Nato a Grammichele, in provincia di Catania, Salvatore Privitera cresce in Argentina, nella città di Mendoza, dove la famiglia era emigrata quando aveva appena sette anni. Completa i propri studi nella città di Cordoba, dove si laurea in medicina e intraprende la professione di medico anestesista nell’ospedale Rawson di Cordoba. Animato da una particolare attenzione nei confronti della società e dei meno abbienti, presta la propria opera gratuitamente in un centro ambulatoriale familiare.
L’attività di medico lo porta a contatto con le carenze strutturali delle istituzioni sanitarie, che denuncerà costantemente nell’ambito della sua attività sindacale.

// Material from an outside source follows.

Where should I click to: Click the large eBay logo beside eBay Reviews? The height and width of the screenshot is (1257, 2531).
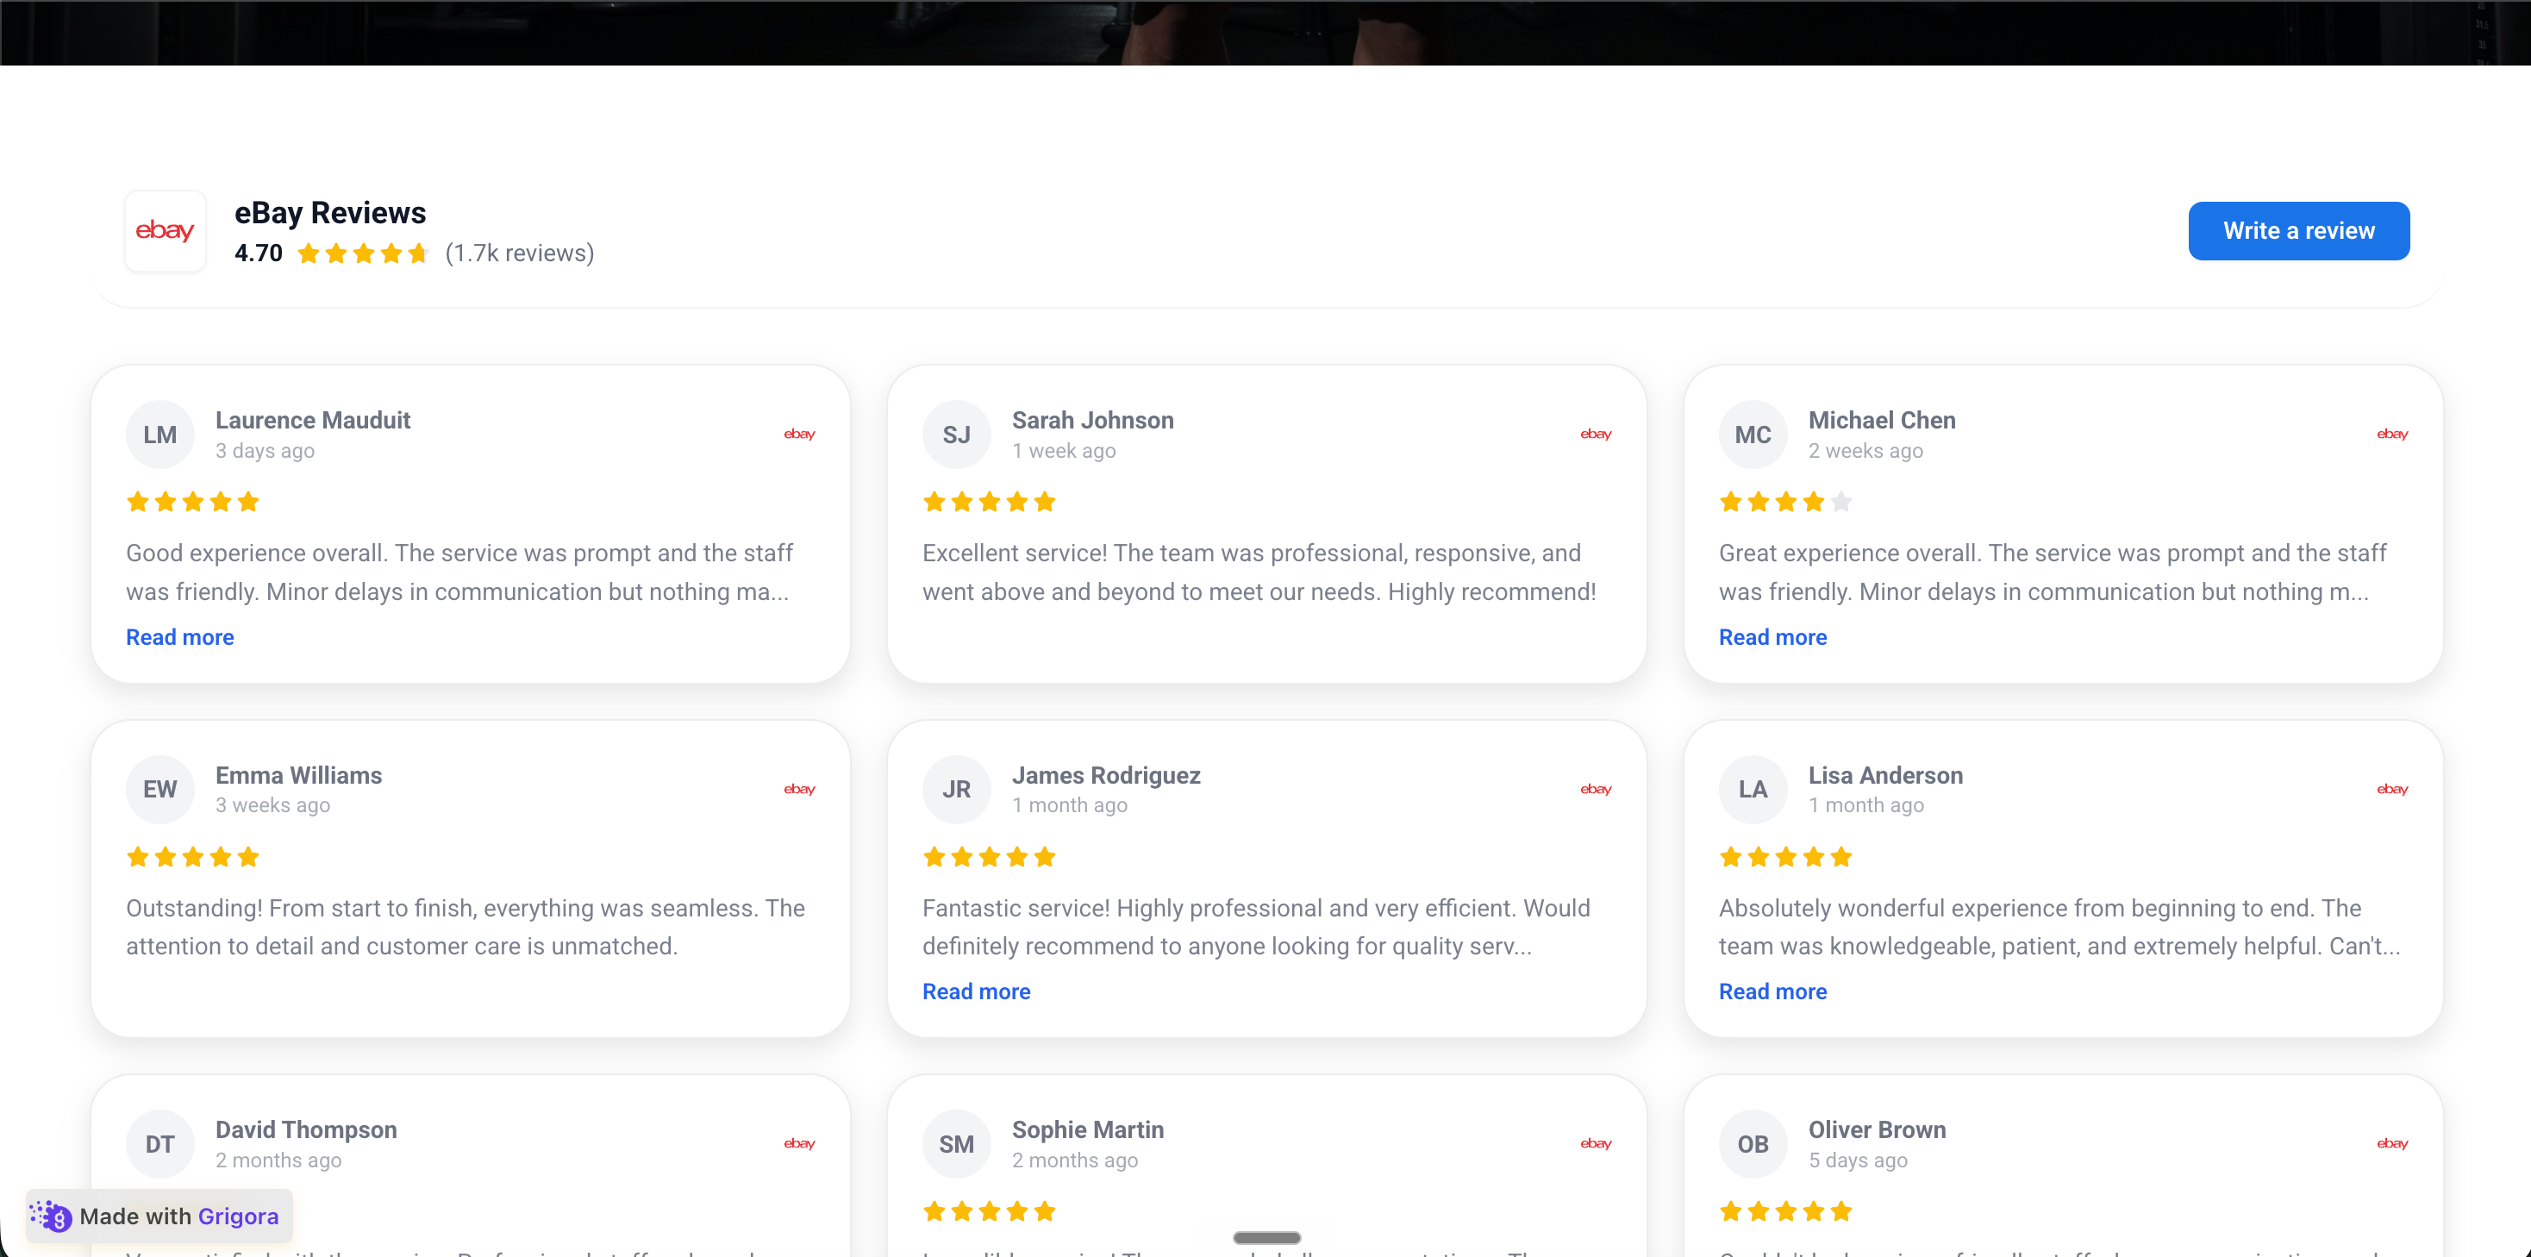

Nel 1973 è prelevato dall’ospedale nel quale lavora, insieme alla moglie, anch’essa medico, e arrestato con l’accusa di aver preso parte ad un’azione armata ai danni della caserma di Belville, avvenuta qualche mese prima.
Processato e prosciolto dall’accusa, resta, tuttavia, in carcere fino al 1979, quando, grazie soprattutto all’attività di sensibilizzazione condotta dal fratello Paolo in Italia, e alle pressioni del governo italiano, viene scarcerato ed espulso dallo stato.
Raggiunta l’Italia, Salvatore non perde di vista quella che è oramai la priorità ideale della sua vita: rientrare in Argentina e contribuire a combattere la dittatura. Riesce a stabilire i contatti con un gruppo di altri esiliati politici che si trova a Roma e da lì riorganizza il proprio rientro in Argentina, che avviene presumibilmente nel settembre del 1980, attraverso la Bolivia o il Paraguay.
Una telefonata, da parte probabilmente di una compagna, avverte la famiglia che Salvatore è stato catturato nuovamente.
Da allora, di lui si perde ogni traccia, nonostante le svariate iniziative intraprese dalla famiglia nella speranza di ritrovarlo in vita.